SHORT EXERCISE
Retype every line from the one containing "Visit (54, 115)" down to the one containing "kurzy [kurzy (1 položka)] (609, 1145)", both included.

EXERCISE DATA
-=-=-=-=-
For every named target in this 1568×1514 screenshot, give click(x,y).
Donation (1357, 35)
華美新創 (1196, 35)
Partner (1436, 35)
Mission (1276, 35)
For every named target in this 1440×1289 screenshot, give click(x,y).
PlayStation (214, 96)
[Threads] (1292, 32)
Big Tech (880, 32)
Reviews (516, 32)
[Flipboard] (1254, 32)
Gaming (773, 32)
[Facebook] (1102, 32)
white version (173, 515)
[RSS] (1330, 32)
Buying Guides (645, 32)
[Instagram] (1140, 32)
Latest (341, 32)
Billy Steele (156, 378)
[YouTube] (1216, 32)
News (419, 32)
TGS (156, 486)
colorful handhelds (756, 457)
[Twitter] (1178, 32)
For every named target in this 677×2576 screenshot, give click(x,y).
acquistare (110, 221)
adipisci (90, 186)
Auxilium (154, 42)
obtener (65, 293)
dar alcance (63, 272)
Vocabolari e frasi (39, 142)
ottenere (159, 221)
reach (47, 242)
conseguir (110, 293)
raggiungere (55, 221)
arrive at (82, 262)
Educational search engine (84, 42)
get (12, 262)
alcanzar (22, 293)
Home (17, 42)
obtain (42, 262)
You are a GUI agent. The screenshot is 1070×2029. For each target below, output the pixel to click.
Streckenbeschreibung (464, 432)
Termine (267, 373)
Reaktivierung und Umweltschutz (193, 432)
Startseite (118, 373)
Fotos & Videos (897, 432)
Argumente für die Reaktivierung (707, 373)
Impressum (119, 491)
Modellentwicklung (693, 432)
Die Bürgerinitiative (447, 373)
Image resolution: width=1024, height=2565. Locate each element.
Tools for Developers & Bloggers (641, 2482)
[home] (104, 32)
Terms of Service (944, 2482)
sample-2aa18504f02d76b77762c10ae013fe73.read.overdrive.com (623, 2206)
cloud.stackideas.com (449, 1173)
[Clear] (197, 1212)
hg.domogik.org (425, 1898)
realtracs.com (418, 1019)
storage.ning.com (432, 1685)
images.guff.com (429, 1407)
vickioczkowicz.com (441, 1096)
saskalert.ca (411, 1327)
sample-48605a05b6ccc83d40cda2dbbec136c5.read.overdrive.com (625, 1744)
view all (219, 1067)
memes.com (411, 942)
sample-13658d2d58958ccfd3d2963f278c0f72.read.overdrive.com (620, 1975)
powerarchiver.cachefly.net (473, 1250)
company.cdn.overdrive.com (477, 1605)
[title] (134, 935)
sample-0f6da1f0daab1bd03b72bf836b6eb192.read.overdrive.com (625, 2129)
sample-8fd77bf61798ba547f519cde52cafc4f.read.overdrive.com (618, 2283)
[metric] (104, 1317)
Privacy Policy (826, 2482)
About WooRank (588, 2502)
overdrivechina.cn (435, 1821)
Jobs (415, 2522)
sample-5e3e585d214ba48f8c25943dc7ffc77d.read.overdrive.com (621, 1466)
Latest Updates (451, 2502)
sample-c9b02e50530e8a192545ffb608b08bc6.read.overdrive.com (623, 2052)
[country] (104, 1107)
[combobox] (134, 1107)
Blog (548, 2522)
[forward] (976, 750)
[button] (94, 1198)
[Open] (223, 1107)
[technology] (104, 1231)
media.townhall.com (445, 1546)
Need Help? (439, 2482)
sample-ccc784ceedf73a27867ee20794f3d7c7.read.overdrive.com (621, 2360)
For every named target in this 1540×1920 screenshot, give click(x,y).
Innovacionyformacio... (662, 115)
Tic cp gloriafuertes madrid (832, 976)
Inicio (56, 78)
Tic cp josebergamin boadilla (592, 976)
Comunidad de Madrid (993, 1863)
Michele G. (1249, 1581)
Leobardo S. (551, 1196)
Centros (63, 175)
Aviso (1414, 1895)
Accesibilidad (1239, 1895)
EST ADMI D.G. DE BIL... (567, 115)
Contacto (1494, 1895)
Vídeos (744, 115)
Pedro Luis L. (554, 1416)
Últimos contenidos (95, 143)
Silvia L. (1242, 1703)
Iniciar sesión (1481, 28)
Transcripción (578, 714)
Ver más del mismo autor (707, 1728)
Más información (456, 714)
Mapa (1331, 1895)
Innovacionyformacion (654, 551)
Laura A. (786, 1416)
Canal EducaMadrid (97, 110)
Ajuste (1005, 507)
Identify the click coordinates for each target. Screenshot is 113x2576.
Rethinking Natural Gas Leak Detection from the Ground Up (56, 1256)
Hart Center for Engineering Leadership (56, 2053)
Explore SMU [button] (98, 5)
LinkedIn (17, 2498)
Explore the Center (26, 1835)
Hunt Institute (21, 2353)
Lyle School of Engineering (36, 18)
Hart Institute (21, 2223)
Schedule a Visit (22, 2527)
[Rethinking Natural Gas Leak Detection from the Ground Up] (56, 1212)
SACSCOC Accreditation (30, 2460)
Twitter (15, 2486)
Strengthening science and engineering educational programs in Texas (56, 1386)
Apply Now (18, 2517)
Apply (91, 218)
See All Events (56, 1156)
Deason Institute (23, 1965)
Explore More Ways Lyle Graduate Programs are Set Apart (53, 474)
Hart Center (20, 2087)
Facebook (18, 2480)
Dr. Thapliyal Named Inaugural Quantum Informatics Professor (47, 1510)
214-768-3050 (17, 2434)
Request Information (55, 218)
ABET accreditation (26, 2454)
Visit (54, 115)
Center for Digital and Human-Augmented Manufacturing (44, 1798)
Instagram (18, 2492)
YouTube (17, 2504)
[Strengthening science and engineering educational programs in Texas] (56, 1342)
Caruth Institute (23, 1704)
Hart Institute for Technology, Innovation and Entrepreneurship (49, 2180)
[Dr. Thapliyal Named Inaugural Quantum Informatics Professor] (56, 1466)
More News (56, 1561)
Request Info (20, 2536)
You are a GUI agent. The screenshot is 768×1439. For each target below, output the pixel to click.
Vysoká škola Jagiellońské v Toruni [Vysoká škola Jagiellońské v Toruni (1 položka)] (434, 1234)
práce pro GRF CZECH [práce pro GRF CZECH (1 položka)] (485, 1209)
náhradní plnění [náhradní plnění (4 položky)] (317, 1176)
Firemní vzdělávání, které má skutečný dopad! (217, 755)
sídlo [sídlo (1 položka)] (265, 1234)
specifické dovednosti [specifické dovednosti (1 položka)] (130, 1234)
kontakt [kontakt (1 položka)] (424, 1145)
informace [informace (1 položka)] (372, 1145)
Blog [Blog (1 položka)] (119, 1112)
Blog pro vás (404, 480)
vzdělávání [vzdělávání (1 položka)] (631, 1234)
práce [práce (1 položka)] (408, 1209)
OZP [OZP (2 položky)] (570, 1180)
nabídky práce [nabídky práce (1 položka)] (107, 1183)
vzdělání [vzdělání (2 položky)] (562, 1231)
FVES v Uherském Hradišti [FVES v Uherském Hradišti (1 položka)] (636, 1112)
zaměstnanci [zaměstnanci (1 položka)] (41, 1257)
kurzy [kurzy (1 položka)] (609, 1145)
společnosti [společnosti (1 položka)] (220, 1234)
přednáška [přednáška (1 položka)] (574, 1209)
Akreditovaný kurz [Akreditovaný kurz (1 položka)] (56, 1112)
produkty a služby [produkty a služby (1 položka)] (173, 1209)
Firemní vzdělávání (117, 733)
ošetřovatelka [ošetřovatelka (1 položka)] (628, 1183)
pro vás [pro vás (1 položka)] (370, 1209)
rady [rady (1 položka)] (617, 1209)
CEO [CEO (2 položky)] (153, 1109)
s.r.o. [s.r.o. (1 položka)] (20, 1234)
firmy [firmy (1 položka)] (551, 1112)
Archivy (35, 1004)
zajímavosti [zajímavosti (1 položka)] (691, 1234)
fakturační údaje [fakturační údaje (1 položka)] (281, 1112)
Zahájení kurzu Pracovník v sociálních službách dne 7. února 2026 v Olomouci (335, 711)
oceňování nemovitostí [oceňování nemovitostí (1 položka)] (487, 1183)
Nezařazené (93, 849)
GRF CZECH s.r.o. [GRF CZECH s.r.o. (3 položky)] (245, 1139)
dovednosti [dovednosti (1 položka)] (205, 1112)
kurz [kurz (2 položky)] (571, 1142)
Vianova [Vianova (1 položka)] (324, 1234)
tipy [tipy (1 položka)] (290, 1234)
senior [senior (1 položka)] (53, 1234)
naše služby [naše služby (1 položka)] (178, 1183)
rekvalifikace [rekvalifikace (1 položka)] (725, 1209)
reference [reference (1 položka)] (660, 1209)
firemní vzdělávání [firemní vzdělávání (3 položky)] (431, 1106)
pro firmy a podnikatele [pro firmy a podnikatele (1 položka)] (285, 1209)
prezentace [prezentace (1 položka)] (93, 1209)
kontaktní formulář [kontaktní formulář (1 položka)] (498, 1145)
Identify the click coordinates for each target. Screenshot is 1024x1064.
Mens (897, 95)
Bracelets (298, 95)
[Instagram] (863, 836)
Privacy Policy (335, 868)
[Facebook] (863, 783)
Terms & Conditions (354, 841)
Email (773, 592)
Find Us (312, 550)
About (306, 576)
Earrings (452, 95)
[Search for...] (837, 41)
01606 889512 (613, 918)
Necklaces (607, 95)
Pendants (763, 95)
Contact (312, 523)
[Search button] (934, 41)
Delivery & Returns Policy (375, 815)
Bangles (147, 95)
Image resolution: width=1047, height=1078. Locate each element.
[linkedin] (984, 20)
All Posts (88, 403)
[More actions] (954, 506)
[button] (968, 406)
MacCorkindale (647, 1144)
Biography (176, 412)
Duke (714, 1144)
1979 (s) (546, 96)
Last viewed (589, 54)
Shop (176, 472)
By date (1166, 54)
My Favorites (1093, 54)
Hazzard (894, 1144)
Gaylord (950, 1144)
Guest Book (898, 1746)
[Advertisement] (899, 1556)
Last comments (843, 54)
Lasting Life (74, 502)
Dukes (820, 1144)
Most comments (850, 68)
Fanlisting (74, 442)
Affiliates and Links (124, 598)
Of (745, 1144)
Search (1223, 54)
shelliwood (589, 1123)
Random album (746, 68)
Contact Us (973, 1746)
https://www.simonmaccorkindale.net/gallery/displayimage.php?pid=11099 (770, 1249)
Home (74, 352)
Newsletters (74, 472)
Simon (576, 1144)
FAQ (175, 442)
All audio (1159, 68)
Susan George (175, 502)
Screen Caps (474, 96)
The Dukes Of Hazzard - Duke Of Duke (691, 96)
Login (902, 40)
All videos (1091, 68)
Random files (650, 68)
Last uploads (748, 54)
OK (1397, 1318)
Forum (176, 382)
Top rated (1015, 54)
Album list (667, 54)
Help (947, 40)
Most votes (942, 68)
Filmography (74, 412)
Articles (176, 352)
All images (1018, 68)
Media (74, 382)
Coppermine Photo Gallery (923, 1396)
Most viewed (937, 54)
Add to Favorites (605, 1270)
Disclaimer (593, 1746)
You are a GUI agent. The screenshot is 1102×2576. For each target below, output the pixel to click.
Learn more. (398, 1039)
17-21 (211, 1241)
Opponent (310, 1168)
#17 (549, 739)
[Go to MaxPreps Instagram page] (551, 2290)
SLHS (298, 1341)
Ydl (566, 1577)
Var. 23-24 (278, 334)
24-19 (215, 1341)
-=-=-=-=-
CORRECT OUTPUT
Visit (54, 115)
Center for Digital and Human-Augmented Manufacturing (44, 1798)
Instagram (18, 2492)
YouTube (17, 2504)
[Strengthening science and engineering educational programs in Texas] (56, 1342)
Caruth Institute (23, 1704)
Hart Institute for Technology, Innovation and Entrepreneurship (49, 2180)
[Dr. Thapliyal Named Inaugural Quantum Informatics Professor] (56, 1466)
More News (56, 1561)
Request Info (20, 2536)
You are a GUI agent. The screenshot is 768×1439. For each target below, output the pixel to click.
Vysoká škola Jagiellońské v Toruni [Vysoká škola Jagiellońské v Toruni (1 položka)] (434, 1234)
práce pro GRF CZECH [práce pro GRF CZECH (1 položka)] (485, 1209)
náhradní plnění [náhradní plnění (4 položky)] (317, 1176)
Firemní vzdělávání, které má skutečný dopad! (217, 755)
sídlo [sídlo (1 položka)] (265, 1234)
specifické dovednosti [specifické dovednosti (1 položka)] (130, 1234)
kontakt [kontakt (1 položka)] (424, 1145)
informace [informace (1 položka)] (372, 1145)
Blog [Blog (1 položka)] (119, 1112)
Blog pro vás (404, 480)
vzdělávání [vzdělávání (1 položka)] (631, 1234)
práce [práce (1 položka)] (408, 1209)
OZP [OZP (2 položky)] (570, 1180)
nabídky práce [nabídky práce (1 položka)] (107, 1183)
vzdělání [vzdělání (2 položky)] (562, 1231)
FVES v Uherském Hradišti [FVES v Uherském Hradišti (1 položka)] (636, 1112)
zaměstnanci [zaměstnanci (1 položka)] (41, 1257)
kurzy [kurzy (1 položka)] (609, 1145)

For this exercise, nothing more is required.